Assessing the Effects of NIST's Fresh Cybersecurity, Privacy, and Artificial Intelligence Recommendations
The United States National Institute of Standards and Technology (NIST) has announced the launch of a comprehensive Cybersecurity, Privacy, and AI program. This program aims to provide organizations with guidance on managing the risks associated with artificial intelligence (AI) in a unified and integrated manner.
Addressing AI-Related Risks
The program focuses on three fundamental areas of AI-related risks: securing AI systems and machine learning infrastructures to minimize data leakage, defending against AI-enabled cyberattacks, and leveraging AI to improve cyber defense and privacy protection capabilities.
Data Handling and Model Governance
The program emphasizes the importance of reassessing data management practices to ensure security and privacy are maintained as AI is broadly adopted. Regarding model governance, it encourages organizations to implement controls and oversight mechanisms tailored to AI lifecycle risks, including bias, robustness, explainability, and accountability.
Cross-Functional Collaboration
For effective cross-functional collaboration, NIST’s approach through community profiles fosters a shared taxonomy and consensus-based risk management priorities. This aligns stakeholders (technical, legal, compliance, risk management) around common objectives, promoting ongoing interdisciplinary coordination to embed accountability and regulatory adherence into AI and cybersecurity practices.
Navigating AI Innovation and Security Imperatives
The program will provide industry-tailored frameworks to help organizations navigate the complex intersection of AI innovation and security imperatives. These frameworks are designed to adapt to evolving AI technologies while maintaining trusted, ethical, and compliant organizational practices.
Data Security Challenges
The rapidly evolving threat landscape for AI systems necessitates continuous risk assessments and adaptive security strategies. The new guidance focuses on three main areas of AI data security: data drift, potentially poisoned data, and risks in the data supply chain.

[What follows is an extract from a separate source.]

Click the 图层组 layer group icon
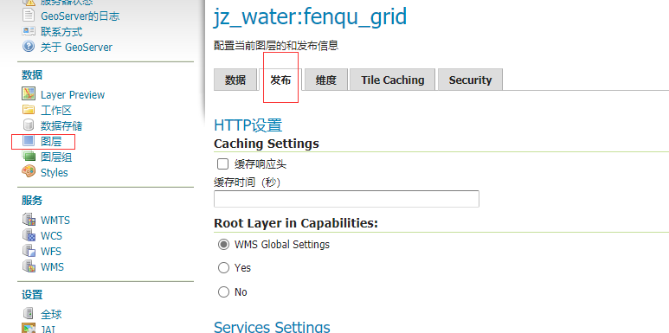The width and height of the screenshot is (669, 333). 29,157
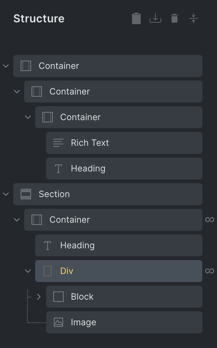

Organizations must establish comprehensive systems to track data transformations throughout its lifecycle, using cryptographically signed records. Controlling privileged access to training data, enforcing least privilege for both human and nonhuman identities, and continuously monitoring for anomalous behavior are important steps for securing AI systems.
Securing AI Systems
Organizations should ensure data used in AI training comes from trusted, reliable sources and use provenance tracking to reliably trace data throughout its lifecycle. Maintaining data integrity during storage and transport requires robust cryptographic measures, such as cryptographic hashes, checksums, and digital signatures.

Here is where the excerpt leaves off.